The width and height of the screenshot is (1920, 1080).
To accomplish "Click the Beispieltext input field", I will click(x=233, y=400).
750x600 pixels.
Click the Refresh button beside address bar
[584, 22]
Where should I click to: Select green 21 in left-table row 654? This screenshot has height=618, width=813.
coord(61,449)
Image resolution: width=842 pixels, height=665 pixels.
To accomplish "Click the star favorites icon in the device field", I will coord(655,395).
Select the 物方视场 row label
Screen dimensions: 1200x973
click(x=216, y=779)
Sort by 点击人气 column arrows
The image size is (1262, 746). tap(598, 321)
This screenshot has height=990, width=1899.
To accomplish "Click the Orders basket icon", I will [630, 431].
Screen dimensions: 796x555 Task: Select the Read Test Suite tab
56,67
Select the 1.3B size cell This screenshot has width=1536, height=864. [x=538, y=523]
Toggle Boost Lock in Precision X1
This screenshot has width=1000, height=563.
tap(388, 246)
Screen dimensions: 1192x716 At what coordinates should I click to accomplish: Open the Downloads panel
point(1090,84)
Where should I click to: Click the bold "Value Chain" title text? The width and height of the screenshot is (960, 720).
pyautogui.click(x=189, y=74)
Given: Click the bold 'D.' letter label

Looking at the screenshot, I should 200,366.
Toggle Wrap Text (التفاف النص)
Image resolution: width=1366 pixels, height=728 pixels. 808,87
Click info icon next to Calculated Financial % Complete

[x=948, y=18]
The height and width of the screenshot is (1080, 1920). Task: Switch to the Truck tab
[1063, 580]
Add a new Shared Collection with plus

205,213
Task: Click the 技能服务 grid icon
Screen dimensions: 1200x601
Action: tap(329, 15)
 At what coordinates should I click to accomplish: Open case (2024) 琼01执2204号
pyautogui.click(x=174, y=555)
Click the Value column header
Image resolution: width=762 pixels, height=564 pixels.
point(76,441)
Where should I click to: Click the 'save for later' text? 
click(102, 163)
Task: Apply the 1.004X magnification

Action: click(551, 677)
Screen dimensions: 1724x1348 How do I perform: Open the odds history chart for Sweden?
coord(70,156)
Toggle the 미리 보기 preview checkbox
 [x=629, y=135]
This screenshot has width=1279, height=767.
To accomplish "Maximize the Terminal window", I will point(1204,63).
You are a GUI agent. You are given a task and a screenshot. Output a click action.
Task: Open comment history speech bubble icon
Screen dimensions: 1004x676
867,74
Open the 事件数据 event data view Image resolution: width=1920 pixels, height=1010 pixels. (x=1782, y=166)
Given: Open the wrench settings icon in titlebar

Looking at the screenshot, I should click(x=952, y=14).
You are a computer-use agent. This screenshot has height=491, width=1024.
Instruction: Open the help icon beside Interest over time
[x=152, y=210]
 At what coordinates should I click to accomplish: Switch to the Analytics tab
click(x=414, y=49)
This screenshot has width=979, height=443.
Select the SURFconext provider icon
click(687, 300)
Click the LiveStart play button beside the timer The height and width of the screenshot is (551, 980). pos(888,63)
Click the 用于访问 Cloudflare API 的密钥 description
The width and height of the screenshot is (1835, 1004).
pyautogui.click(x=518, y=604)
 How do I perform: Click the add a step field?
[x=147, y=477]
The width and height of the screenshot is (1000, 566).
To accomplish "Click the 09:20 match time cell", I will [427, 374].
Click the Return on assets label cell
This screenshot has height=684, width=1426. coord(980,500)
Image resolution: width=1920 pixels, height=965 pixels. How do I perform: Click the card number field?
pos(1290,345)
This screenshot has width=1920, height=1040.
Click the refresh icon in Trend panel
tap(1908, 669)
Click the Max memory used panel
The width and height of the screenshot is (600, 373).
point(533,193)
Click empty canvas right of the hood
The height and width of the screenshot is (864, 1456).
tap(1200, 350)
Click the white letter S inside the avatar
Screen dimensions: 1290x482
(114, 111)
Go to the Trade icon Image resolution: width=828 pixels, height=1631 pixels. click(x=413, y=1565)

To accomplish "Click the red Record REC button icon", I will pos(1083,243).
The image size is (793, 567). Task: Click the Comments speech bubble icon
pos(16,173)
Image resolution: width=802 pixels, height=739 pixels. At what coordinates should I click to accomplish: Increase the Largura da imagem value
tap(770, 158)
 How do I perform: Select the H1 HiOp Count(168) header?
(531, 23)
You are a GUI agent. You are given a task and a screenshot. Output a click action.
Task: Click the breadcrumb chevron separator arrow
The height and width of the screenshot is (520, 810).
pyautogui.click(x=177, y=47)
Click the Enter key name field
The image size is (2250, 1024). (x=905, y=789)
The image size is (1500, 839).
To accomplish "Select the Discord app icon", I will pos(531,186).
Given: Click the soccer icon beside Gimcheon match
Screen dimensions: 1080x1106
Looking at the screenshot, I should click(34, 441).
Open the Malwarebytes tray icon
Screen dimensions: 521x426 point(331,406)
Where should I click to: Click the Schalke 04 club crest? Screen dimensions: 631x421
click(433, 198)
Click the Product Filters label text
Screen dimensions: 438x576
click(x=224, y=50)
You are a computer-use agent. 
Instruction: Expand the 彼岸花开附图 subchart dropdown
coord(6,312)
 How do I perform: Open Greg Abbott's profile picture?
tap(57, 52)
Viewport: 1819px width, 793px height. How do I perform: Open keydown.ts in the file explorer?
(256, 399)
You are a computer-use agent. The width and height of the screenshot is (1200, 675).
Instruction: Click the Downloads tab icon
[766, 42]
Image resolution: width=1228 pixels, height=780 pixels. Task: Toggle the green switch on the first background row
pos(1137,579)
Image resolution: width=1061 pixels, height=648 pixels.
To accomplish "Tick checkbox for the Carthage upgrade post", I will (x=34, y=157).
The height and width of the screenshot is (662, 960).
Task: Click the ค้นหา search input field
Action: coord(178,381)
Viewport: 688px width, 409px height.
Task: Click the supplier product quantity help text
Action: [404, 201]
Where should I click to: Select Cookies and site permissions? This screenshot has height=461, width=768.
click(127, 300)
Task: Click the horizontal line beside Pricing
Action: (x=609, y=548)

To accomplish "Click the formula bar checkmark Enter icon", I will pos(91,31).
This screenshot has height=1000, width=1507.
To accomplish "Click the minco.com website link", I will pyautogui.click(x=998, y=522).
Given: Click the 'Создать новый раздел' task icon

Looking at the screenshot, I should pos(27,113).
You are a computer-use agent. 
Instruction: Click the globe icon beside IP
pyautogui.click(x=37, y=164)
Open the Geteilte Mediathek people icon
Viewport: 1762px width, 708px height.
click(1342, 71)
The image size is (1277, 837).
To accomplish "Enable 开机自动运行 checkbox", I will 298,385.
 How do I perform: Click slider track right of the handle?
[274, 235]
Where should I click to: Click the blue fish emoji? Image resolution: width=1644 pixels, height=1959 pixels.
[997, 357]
::::
* TASK STATEMENT:
Copy out the entire listing above exactly.

* EXPECTED OUTPUT:
The width and height of the screenshot is (1920, 1080).
To accomplish "Click the Beispieltext input field", I will click(x=233, y=400).
750x600 pixels.
Click the Refresh button beside address bar
[584, 22]
Where should I click to: Select green 21 in left-table row 654? This screenshot has height=618, width=813.
coord(61,449)
Image resolution: width=842 pixels, height=665 pixels.
To accomplish "Click the star favorites icon in the device field", I will coord(655,395).
Select the 物方视场 row label
Screen dimensions: 1200x973
click(x=216, y=779)
Sort by 点击人气 column arrows
The image size is (1262, 746). tap(598, 321)
This screenshot has height=990, width=1899.
To accomplish "Click the Orders basket icon", I will [630, 431].
Screen dimensions: 796x555 Task: Select the Read Test Suite tab
56,67
Select the 1.3B size cell This screenshot has width=1536, height=864. [x=538, y=523]
Toggle Boost Lock in Precision X1
This screenshot has width=1000, height=563.
tap(388, 246)
Screen dimensions: 1192x716 At what coordinates should I click to accomplish: Open the Downloads panel
point(1090,84)
Where should I click to: Click the bold "Value Chain" title text? The width and height of the screenshot is (960, 720).
pyautogui.click(x=189, y=74)
Given: Click the bold 'D.' letter label

Looking at the screenshot, I should 200,366.
Toggle Wrap Text (التفاف النص)
Image resolution: width=1366 pixels, height=728 pixels. 808,87
Click info icon next to Calculated Financial % Complete

[x=948, y=18]
The height and width of the screenshot is (1080, 1920). Task: Switch to the Truck tab
[1063, 580]
Add a new Shared Collection with plus

205,213
Task: Click the 技能服务 grid icon
Screen dimensions: 1200x601
Action: tap(329, 15)
 At what coordinates should I click to accomplish: Open case (2024) 琼01执2204号
pyautogui.click(x=174, y=555)
Click the Value column header
Image resolution: width=762 pixels, height=564 pixels.
point(76,441)
Where should I click to: Click the 'save for later' text? 
click(102, 163)
Task: Apply the 1.004X magnification

Action: click(551, 677)
Screen dimensions: 1724x1348 How do I perform: Open the odds history chart for Sweden?
coord(70,156)
Toggle the 미리 보기 preview checkbox
 [x=629, y=135]
This screenshot has width=1279, height=767.
To accomplish "Maximize the Terminal window", I will point(1204,63).
You are a GUI agent. You are given a task and a screenshot. Output a click action.
Task: Open comment history speech bubble icon
Screen dimensions: 1004x676
867,74
Open the 事件数据 event data view Image resolution: width=1920 pixels, height=1010 pixels. (x=1782, y=166)
Given: Open the wrench settings icon in titlebar

Looking at the screenshot, I should click(x=952, y=14).
You are a computer-use agent. This screenshot has height=491, width=1024.
Instruction: Open the help icon beside Interest over time
[x=152, y=210]
 At what coordinates should I click to accomplish: Switch to the Analytics tab
click(x=414, y=49)
This screenshot has width=979, height=443.
Select the SURFconext provider icon
click(687, 300)
Click the LiveStart play button beside the timer The height and width of the screenshot is (551, 980). pos(888,63)
Click the 用于访问 Cloudflare API 的密钥 description
The width and height of the screenshot is (1835, 1004).
pyautogui.click(x=518, y=604)
 How do I perform: Click the add a step field?
[x=147, y=477]
The width and height of the screenshot is (1000, 566).
To accomplish "Click the 09:20 match time cell", I will [427, 374].
Click the Return on assets label cell
This screenshot has height=684, width=1426. coord(980,500)
Image resolution: width=1920 pixels, height=965 pixels. How do I perform: Click the card number field?
pos(1290,345)
This screenshot has width=1920, height=1040.
Click the refresh icon in Trend panel
tap(1908, 669)
Click the Max memory used panel
The width and height of the screenshot is (600, 373).
point(533,193)
Click empty canvas right of the hood
The height and width of the screenshot is (864, 1456).
tap(1200, 350)
Click the white letter S inside the avatar
Screen dimensions: 1290x482
(114, 111)
Go to the Trade icon Image resolution: width=828 pixels, height=1631 pixels. click(x=413, y=1565)

To accomplish "Click the red Record REC button icon", I will pos(1083,243).
The image size is (793, 567). Task: Click the Comments speech bubble icon
pos(16,173)
Image resolution: width=802 pixels, height=739 pixels. At what coordinates should I click to accomplish: Increase the Largura da imagem value
tap(770, 158)
 How do I perform: Select the H1 HiOp Count(168) header?
(531, 23)
You are a GUI agent. You are given a task and a screenshot. Output a click action.
Task: Click the breadcrumb chevron separator arrow
The height and width of the screenshot is (520, 810).
pyautogui.click(x=177, y=47)
Click the Enter key name field
The image size is (2250, 1024). (x=905, y=789)
The image size is (1500, 839).
To accomplish "Select the Discord app icon", I will pos(531,186).
Given: Click the soccer icon beside Gimcheon match
Screen dimensions: 1080x1106
Looking at the screenshot, I should click(34, 441).
Open the Malwarebytes tray icon
Screen dimensions: 521x426 point(331,406)
Where should I click to: Click the Schalke 04 club crest? Screen dimensions: 631x421
click(433, 198)
Click the Product Filters label text
Screen dimensions: 438x576
click(x=224, y=50)
You are a computer-use agent. 
Instruction: Expand the 彼岸花开附图 subchart dropdown
coord(6,312)
 How do I perform: Open Greg Abbott's profile picture?
tap(57, 52)
Viewport: 1819px width, 793px height. How do I perform: Open keydown.ts in the file explorer?
(256, 399)
You are a computer-use agent. The width and height of the screenshot is (1200, 675).
Instruction: Click the Downloads tab icon
[766, 42]
Image resolution: width=1228 pixels, height=780 pixels. Task: Toggle the green switch on the first background row
pos(1137,579)
Image resolution: width=1061 pixels, height=648 pixels.
To accomplish "Tick checkbox for the Carthage upgrade post", I will (x=34, y=157).
The height and width of the screenshot is (662, 960).
Task: Click the ค้นหา search input field
Action: coord(178,381)
Viewport: 688px width, 409px height.
Task: Click the supplier product quantity help text
Action: [404, 201]
Where should I click to: Select Cookies and site permissions? This screenshot has height=461, width=768.
click(127, 300)
Task: Click the horizontal line beside Pricing
Action: (x=609, y=548)

To accomplish "Click the formula bar checkmark Enter icon", I will pos(91,31).
This screenshot has height=1000, width=1507.
To accomplish "Click the minco.com website link", I will pyautogui.click(x=998, y=522).
Given: Click the 'Создать новый раздел' task icon

Looking at the screenshot, I should pos(27,113).
You are a computer-use agent. 
Instruction: Click the globe icon beside IP
pyautogui.click(x=37, y=164)
Open the Geteilte Mediathek people icon
Viewport: 1762px width, 708px height.
click(1342, 71)
The image size is (1277, 837).
To accomplish "Enable 开机自动运行 checkbox", I will 298,385.
 How do I perform: Click slider track right of the handle?
[274, 235]
Where should I click to: Click the blue fish emoji? Image resolution: width=1644 pixels, height=1959 pixels.
[997, 357]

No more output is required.